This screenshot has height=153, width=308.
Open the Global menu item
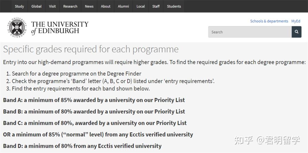[x=37, y=6]
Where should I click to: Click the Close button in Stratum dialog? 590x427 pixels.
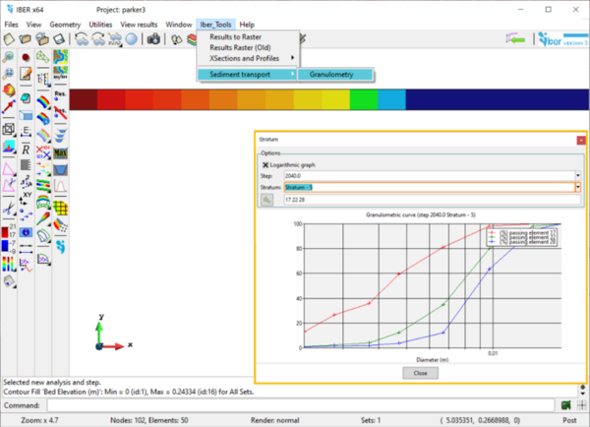coord(420,373)
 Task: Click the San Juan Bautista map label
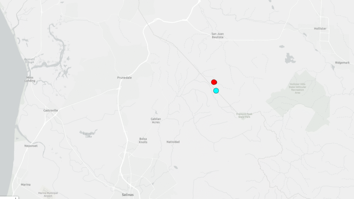(218, 36)
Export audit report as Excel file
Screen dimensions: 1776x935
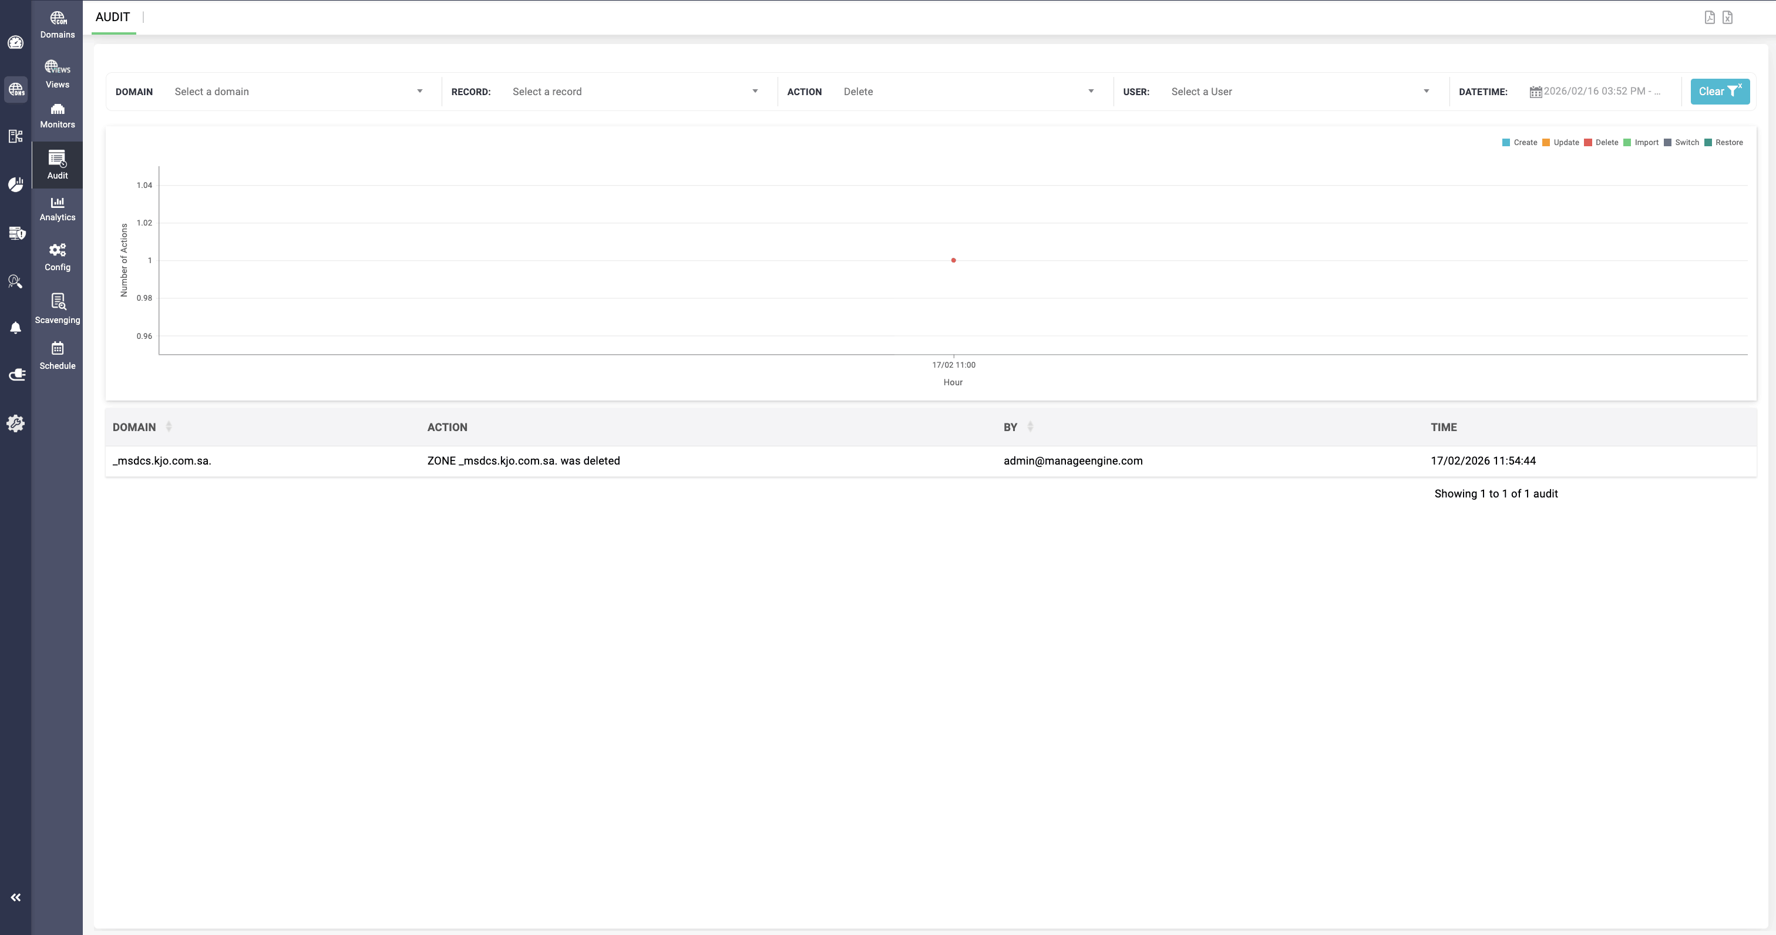(1727, 17)
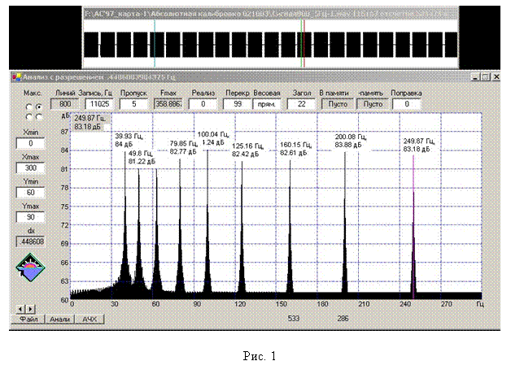The width and height of the screenshot is (511, 374).
Task: Maximize the analysis window
Action: (485, 77)
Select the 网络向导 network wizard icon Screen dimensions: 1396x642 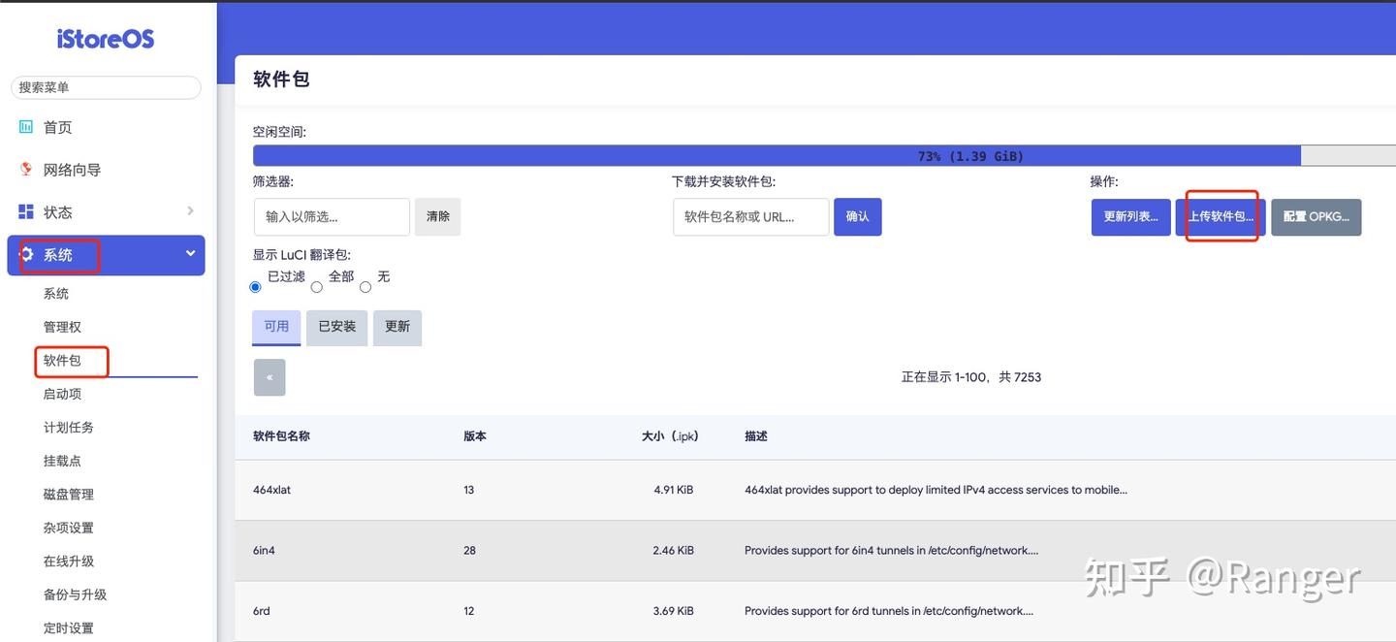pos(26,169)
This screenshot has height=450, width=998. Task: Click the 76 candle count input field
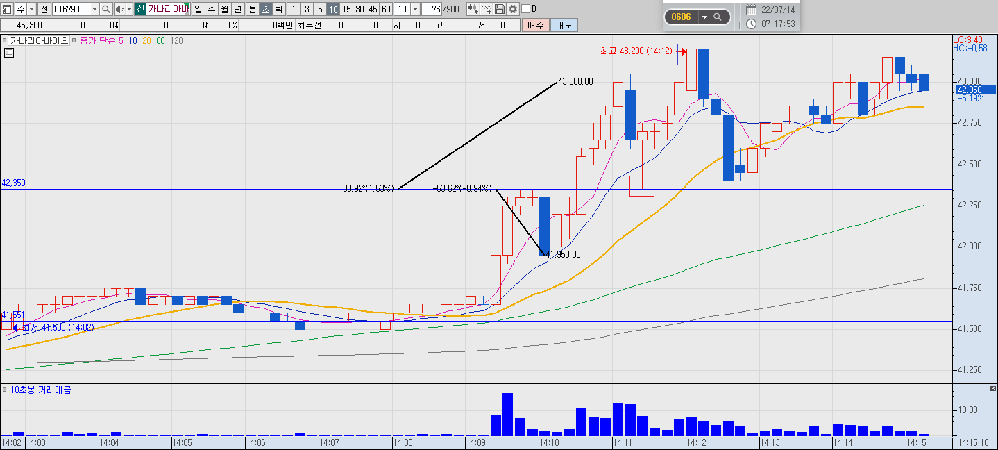[x=432, y=9]
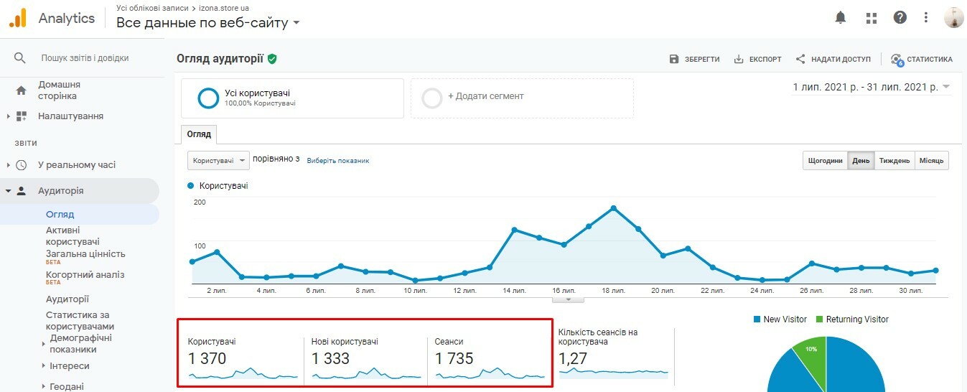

§ §

◆ Exercise goal
Recast the records from the line with "This screenshot has height=450, width=998." through the end of the records as a Markdown table with the columns Row and Record line, one row per line and blank lines omitted. Leave the pictures out of the answer.

◆ Exercise result
| Row | Record line |
|---|---|
| 1 | This screenshot has height=450, width=998. Task: Click the 76 candle count input field |
| 2 | [x=432, y=9] |